* start ENTRIES *

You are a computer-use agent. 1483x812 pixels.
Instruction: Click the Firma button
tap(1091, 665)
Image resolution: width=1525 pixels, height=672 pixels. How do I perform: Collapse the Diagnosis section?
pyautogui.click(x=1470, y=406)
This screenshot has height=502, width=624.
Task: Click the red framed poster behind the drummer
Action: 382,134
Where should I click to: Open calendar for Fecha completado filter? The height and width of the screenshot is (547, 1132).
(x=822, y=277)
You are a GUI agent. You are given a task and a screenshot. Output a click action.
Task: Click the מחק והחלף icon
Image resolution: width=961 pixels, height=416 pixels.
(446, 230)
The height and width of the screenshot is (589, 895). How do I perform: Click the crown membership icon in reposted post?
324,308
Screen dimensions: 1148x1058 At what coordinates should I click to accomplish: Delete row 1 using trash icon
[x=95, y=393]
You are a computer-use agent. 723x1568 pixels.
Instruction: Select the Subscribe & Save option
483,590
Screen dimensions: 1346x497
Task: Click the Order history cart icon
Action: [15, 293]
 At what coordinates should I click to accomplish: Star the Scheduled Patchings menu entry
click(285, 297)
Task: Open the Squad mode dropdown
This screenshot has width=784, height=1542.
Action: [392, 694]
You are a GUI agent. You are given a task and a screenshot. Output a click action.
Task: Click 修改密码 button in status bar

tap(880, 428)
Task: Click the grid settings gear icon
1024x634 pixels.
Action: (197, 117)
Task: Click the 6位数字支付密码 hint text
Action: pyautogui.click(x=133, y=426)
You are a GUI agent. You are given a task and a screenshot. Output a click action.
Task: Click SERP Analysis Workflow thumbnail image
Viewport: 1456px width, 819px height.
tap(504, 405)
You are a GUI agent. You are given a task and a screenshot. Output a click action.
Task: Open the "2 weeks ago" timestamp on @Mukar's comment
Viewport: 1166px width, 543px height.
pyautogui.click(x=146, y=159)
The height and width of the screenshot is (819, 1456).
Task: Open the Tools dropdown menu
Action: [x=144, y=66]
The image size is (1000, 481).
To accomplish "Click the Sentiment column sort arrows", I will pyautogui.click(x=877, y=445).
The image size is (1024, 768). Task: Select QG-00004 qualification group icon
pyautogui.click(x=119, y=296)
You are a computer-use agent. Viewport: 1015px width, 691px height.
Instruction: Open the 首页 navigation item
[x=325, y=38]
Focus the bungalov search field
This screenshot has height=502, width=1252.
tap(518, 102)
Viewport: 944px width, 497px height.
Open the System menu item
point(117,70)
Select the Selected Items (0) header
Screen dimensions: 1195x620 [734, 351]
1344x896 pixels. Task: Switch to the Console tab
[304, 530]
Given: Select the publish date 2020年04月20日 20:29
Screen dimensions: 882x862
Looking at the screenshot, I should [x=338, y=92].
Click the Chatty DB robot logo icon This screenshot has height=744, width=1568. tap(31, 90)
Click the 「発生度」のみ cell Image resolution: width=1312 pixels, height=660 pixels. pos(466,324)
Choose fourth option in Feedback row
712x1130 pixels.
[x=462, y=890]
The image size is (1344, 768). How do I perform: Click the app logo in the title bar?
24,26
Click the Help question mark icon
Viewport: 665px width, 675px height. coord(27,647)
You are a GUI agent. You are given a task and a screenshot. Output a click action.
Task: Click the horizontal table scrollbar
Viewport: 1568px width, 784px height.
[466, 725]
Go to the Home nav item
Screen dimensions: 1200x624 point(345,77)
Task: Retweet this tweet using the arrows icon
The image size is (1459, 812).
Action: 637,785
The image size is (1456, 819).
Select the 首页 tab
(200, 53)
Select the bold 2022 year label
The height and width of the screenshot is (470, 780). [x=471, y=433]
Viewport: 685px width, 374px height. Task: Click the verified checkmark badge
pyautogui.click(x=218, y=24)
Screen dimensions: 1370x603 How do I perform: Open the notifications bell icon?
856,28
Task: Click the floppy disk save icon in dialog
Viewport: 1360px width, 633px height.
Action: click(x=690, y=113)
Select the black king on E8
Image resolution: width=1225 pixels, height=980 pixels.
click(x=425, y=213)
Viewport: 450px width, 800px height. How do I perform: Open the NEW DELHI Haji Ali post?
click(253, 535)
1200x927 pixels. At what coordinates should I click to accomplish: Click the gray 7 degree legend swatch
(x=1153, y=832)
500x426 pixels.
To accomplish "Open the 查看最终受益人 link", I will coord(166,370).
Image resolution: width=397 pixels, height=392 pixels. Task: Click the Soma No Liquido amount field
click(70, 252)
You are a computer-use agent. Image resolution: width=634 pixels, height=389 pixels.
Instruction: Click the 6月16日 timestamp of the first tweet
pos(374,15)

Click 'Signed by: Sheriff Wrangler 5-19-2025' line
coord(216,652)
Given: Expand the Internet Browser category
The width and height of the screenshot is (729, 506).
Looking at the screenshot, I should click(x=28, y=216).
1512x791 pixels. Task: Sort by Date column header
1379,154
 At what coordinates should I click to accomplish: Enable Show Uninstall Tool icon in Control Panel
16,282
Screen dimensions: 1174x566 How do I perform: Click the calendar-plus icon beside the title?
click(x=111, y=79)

* end ENTRIES *

* [EXERCISE INSTRUCTIONS] Please rewrite the part of the listing that opens with the line containing "Where should I" and closes with the line containing "[x=95, y=393]" as a JSON list of strings, one string per line, leaving out any blank lines.

* [RESPONSE TO THE EXERCISE]
[
  "Where should I click to: Open calendar for Fecha completado filter? The height and width of the screenshot is (547, 1132).",
  "(x=822, y=277)",
  "You are a GUI agent. You are given a task and a screenshot. Output a click action.",
  "Task: Click the מחק והחלף icon",
  "Image resolution: width=961 pixels, height=416 pixels.",
  "(446, 230)",
  "The height and width of the screenshot is (589, 895). How do I perform: Click the crown membership icon in reposted post?",
  "324,308",
  "Screen dimensions: 1148x1058 At what coordinates should I click to accomplish: Delete row 1 using trash icon",
  "[x=95, y=393]"
]